• [TASK INSTRUCTIONS]:
Please set down word for word every line from the one holding "1237x845 pixels." to the end of the data below, both included.

(Dataset excerpts)

-- -- --

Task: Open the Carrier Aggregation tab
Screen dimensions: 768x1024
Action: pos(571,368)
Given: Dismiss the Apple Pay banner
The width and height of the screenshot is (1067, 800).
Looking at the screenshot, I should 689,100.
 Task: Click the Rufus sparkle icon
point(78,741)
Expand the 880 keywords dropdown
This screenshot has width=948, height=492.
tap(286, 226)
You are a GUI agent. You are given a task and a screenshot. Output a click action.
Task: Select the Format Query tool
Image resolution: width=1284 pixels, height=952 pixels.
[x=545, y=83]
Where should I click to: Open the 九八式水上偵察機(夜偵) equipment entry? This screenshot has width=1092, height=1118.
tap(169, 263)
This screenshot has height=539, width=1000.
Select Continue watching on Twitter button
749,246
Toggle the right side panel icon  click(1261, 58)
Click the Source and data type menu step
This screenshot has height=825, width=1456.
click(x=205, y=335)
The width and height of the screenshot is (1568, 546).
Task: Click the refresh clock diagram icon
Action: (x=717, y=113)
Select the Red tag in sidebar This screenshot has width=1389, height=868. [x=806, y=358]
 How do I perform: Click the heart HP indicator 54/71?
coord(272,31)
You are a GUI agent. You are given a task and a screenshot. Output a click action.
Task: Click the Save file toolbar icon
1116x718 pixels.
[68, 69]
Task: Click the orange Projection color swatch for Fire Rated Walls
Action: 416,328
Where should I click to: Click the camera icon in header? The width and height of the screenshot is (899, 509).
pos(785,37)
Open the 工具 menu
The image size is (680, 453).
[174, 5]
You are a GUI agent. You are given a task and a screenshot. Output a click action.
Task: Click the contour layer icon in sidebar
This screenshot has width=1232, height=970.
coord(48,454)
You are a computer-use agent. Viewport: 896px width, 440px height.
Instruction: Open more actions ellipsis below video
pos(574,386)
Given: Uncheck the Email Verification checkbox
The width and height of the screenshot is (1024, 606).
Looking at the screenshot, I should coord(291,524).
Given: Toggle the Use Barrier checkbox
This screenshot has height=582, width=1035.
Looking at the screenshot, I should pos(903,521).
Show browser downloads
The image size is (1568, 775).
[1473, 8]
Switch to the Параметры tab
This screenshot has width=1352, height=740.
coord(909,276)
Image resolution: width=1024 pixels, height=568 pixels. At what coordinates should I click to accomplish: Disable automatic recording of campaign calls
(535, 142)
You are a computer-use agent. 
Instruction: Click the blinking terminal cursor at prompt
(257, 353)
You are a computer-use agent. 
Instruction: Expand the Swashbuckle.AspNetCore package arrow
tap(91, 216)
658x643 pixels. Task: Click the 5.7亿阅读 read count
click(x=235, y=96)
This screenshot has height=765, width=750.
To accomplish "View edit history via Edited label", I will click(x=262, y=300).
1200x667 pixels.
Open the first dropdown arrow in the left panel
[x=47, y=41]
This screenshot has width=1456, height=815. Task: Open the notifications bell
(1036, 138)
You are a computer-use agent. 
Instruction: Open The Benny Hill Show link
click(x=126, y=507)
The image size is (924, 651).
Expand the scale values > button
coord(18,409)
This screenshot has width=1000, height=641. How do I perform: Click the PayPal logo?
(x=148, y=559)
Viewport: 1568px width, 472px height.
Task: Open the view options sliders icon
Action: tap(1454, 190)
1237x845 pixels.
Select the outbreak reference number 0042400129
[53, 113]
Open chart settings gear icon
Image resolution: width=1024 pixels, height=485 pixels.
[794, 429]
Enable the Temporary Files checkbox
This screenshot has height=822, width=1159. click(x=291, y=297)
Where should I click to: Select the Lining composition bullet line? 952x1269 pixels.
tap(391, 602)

-- -- --

• [WRITTEN RESPONSE]:
1237x845 pixels.
Select the outbreak reference number 0042400129
[53, 113]
Open chart settings gear icon
Image resolution: width=1024 pixels, height=485 pixels.
[794, 429]
Enable the Temporary Files checkbox
This screenshot has height=822, width=1159. click(x=291, y=297)
Where should I click to: Select the Lining composition bullet line? 952x1269 pixels.
tap(391, 602)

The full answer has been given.